By Antonella Macerollo
For May 2021, we have selected: Walgaard et al. Second intravenous immunoglobulin dose in patients with Guillain-Barré syndrome with poor prognosis (SID-GBS): a double-blind, randomised, placebo-controlled trial. Lancet Neurol 2021; 20=:275-283. doi: 10.1016/S1474-4422(20)30494-4.
Severe Guillain-Barré syndrome (GBS) is still a challenging condition in acute neurology practice. Treatment with one standard dose (2g/kg) of intravenous immunoglobulin is insufficient in cases with predicted poor outcome.
Our paper of the month is a randomised, double-blind, placebo-controlled trial (SID-GBS) testing whether a second intravenous immunoglobulin dose (SID) is effective in severe GBS.
The study included 327 patients with GBS, admitted to one of 59 participating hospitals in the Netherlands between Feb 2010 and June 2018.
Patients were included on the first day of standard intravenous immunoglobulin treatment (2g/kg over 5 days). Only patients with a score of ≥6 of the modified Erasmus Guillain-Barré syndrome Outcome Score (mEGBSOS) were randomly assigned to SID or to placebo.
The primary outcome measure was the Guillain-Barré syndrome disability score four weeks after inclusion.
Of the 327 patients, 112 had a score ≥6 of the mEGBSOS; 93/112 patients were included in the modified intention-to-treat analysis: 49 (53%) received SID and 44 (47%) received placebo.
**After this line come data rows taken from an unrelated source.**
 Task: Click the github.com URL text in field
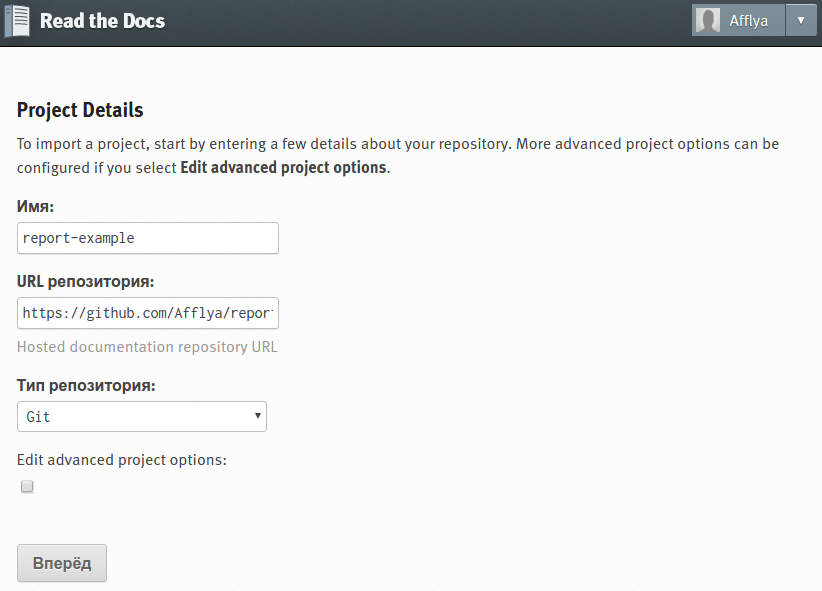pyautogui.click(x=148, y=313)
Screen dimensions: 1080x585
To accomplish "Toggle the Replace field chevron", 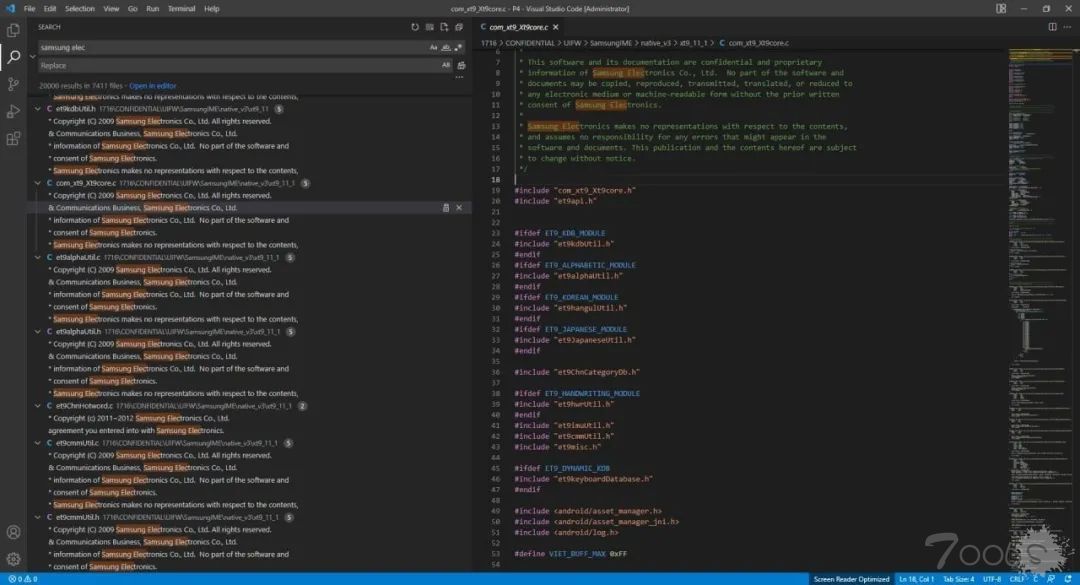I will point(32,56).
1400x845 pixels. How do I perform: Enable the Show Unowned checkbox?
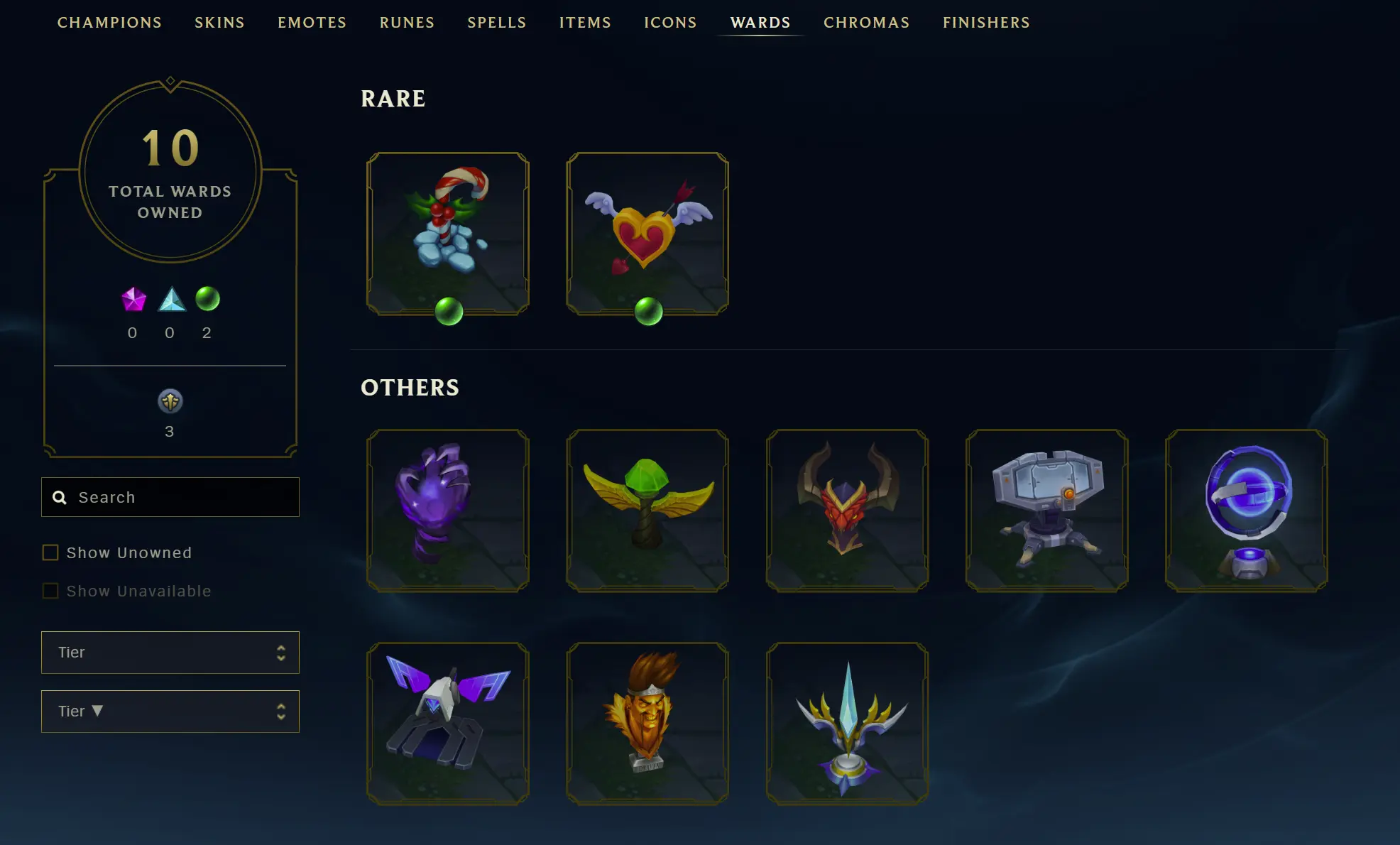coord(50,552)
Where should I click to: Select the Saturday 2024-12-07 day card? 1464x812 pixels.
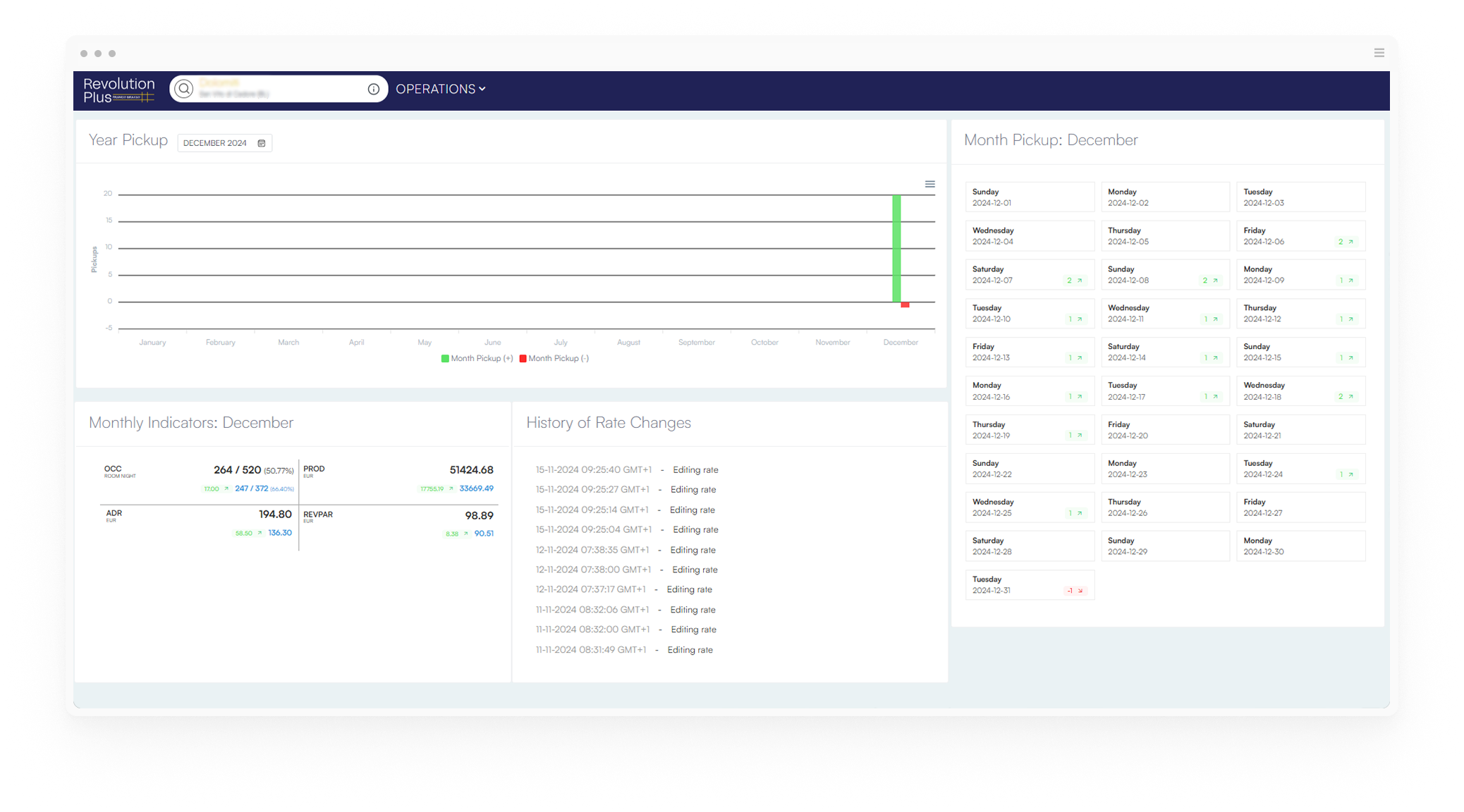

Walgaard et al. found an adjusted common odds ratio for improvement on the Guillain-Barré syndrome disability score at four weeks equal to 1.4.
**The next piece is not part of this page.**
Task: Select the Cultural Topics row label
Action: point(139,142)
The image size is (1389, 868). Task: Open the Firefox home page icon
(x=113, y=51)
In the SID group, there were more serious adverse events (35% vs 16% in the first 30 days), including thromboembolic events, than those in the placebo group. Four patients died in the SID group (13–24 weeks after randomisation).
Our paper of the month did not provide evidence that patients with GBS with a poor prognosis benefit from a second intravenous immunoglobulin course; in fact, it was associated with a higher risk of serious adverse events. Therefore, a second intravenous immunoglobulin course should not be recommended for treatment of severe GBS cases. This study suggests a need to develop further studies on the effectiveness of other immunomodulant treatments (ie. Complement inhibitors and IgG degrading enzymes).